- [Directions for this task] Please retype exactly, and with nothing added, the lines of the material from the one with "Open the Package Explorer View Menu dropdown" through the final one.

- [Records to use]

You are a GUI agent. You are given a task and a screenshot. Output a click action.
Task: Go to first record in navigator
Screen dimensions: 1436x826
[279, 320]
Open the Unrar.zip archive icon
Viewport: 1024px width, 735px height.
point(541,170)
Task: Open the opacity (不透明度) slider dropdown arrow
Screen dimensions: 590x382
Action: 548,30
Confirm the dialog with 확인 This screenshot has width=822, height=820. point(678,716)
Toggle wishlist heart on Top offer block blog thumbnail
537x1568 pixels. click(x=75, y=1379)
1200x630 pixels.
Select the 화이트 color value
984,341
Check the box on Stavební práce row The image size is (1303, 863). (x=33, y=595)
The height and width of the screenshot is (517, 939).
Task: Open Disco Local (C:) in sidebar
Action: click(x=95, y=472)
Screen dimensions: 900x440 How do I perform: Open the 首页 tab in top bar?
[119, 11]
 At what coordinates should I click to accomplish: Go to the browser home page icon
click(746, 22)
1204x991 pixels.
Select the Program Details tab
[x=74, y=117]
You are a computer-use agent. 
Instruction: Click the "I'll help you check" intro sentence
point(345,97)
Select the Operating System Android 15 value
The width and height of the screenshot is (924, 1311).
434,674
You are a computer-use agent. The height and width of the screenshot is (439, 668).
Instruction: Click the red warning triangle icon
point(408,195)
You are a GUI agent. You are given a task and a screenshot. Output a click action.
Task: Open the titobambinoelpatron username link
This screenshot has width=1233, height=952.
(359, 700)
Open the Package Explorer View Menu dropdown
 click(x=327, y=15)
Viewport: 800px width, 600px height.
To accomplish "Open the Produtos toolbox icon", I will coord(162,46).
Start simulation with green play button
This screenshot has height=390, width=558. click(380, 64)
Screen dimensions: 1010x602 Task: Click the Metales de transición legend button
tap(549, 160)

- [Result of this task]
Open the Package Explorer View Menu dropdown
 click(x=327, y=15)
Viewport: 800px width, 600px height.
To accomplish "Open the Produtos toolbox icon", I will coord(162,46).
Start simulation with green play button
This screenshot has height=390, width=558. click(380, 64)
Screen dimensions: 1010x602 Task: Click the Metales de transición legend button
tap(549, 160)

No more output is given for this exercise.